Un cardenal italiano, crítico con la posición sobre la eutanasia
23 de enero de 2007, 20h17
ROMA (AFP) - El cardenal emérito de Milán Carlo Maria Martini, una de las figuras más prestigiosas del Colegio Cardenalicio, relanzó el debate sobre la eutanasia en Italia y criticó indirectamente a la Iglesia católica por su intransigencia ante un reciente caso de la denominada "muerte dulce".
Con un largo artículo publicado en el diario Il Sole 24Ore, el purpurado, de 80 años, sacudió a la sociedad italiana al partir de su propia experiencia de enfermo, ya que padece desde hace varios años la enfermedad de Parkinson.
El cardenal italiano, jesuita y experto en textos bíblicos, consideró que existe un vacío jurídico sobre el tema y criticó la posición de la Iglesia al negar un funeral religioso a Piergiorgio Welby, el italiano enfermo de distrofia muscular que el 20 de diciembre pasado pidió a un médico que desconectara el respirador que le mantenía con vida.
"Sigue abierta la exigencia de elaborar una normativa que reconozca la posibilidad de rechazar las terapias a un enfermo terminal (...) sin que por ello se legalice la eutanasia", escribió el purpurado. "Una empresa difícil, pero no imposible", comentó.
En su análisis, el prelado observó que debido a las "nuevas tecnologías que permiten intervenciones cada vez más eficaces en el cuerpo humano, se necesita más sabiduría para interrumpir un tratamiento que no mejora a la persona".
El purpurado, considerado por años una de los figuras más carismáticas de la Iglesia progresista, invitó a la Iglesia a no cerrarse ante el fenómeno, que se ha agudizado por el avance de la ciencia, al multiplicarse los casos de enfermos terminales que optan por la eutanasia.
"La Iglesia debe dar aún más atención pastoral a esos casos", subrayó el purpurado, que pidió no confundir eutanasia con ensañamiento terapeútico. Para Martini, eutanasia es un "gesto que tiene como objetivo acortar la vida, causando positivamente la muerte", mientras que el ensañamiento terapeútico supone "la renuncia de utilizar procedimientos médicos desproporcionados y sin una esperanza razonable de un resultado positivo".

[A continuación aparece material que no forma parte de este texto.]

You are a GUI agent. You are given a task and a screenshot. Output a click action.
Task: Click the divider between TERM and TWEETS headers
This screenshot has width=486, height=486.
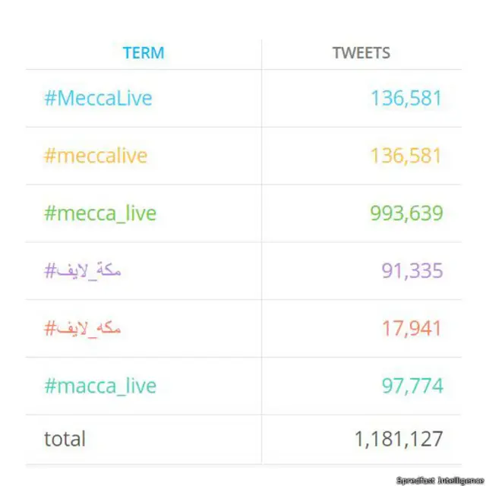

La intransigencia con la que reaccionó la jerarquía de la Iglesia italiana ante el caso Welby generó una serie de polémicas en todo el país, que según un sondeo aprueba en un 68% la legalización de la eutanasia.
Sin citar otros casos, como el de la española Madeleine, enferma de esclerosis, que el 12 de enero se suicidó en España con la ayuda de una asociación que defiende la "muerte digna", Martini pidió que se estudien soluciones para una sociedad moderna.
La posición del purpurado, que admite que es difícil adoptar una regla general y que hay que tener en cuenta siempre la voluntad del enfermo, desató un verdadero debate entre varios partidos políticos, y algunos de ellos, como democráticos de izquierda y radicales, recibieron positivamente la propuesta.
Indirectamente, el presidente de la Conferencia Episcopal Italiana, ante la asamblea de la entidad, reiteró el lunes su "no" a la eutanasia y al ensañamiento terapeútico, a la vez que advirtió sobre las formas de eutanasia "disfrazadas".